* [Source document]:

BEGIN

Human polyomaviruses (HPyVs) are members of a genus of DNA viruses in the Polyomaviridae family. Fourteen HPyV species have been identified. JC virus (JCV) was first reported in the 1970s as well as another HPyV, BK virus (BKV). BKV was isolated in tissue culture from the urine of a kidney transplant recipient with ureteral stenosis; JCV was isolated from the brain tissue of a patient with Hodgkin lymphoma and progressive multifocal leukoencephalopathy.
From LabPlus Test Guide:
JCV and BKV are ubiquitous. Infection probably occurs early in life and a persistent/latent infection is extablished. By adulthood, 70-90% of individuals have antibodies to both JCV and BKV. There is serological evidence for reactivation of JCV and/or BKV in 5 to 10% of women during pregnancy, and virus can often be isolated from the urine. Whether human intrauterine infection with JCV or BKV occurs is still unresolved. The exact route of transmission is still unknown but probably occurs by aerosol inhalation or oral ingestion of virus.
JC virus is thought to persist in a number of organs, including kidney, bone marrow and brain. In brain, JC virus sets up a true latent infection but may be reactivated, especially under conditions of severe immunosuppression.

END

* [Dataset extract]:

BEGIN

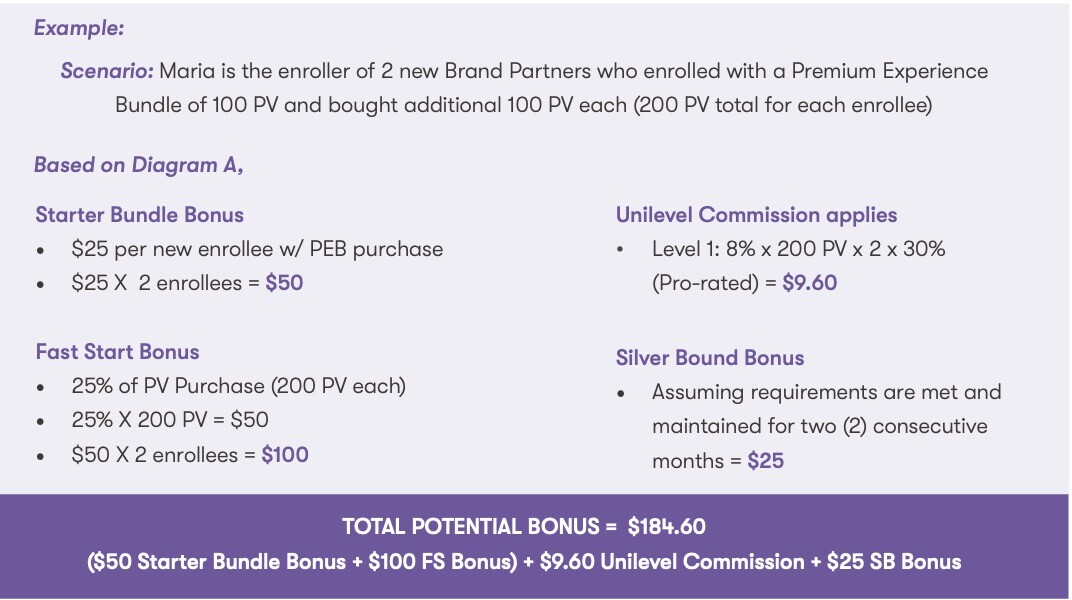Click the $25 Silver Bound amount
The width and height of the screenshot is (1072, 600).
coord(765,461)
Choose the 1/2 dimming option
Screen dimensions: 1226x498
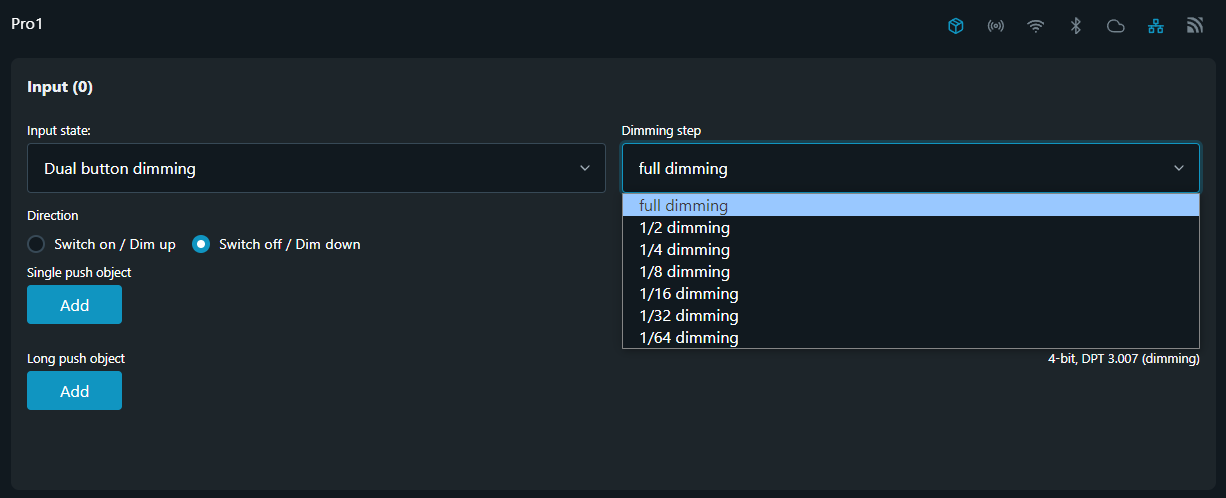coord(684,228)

END

* [Work task]: According to the text on human polyomaviruses, what was BK virus isolated from? Answer only from the text on human polyomaviruses.

* [Expected answer]: BK virus was isolated in tissue culture from the urine of a kidney transplant recipient with ureteral stenosis.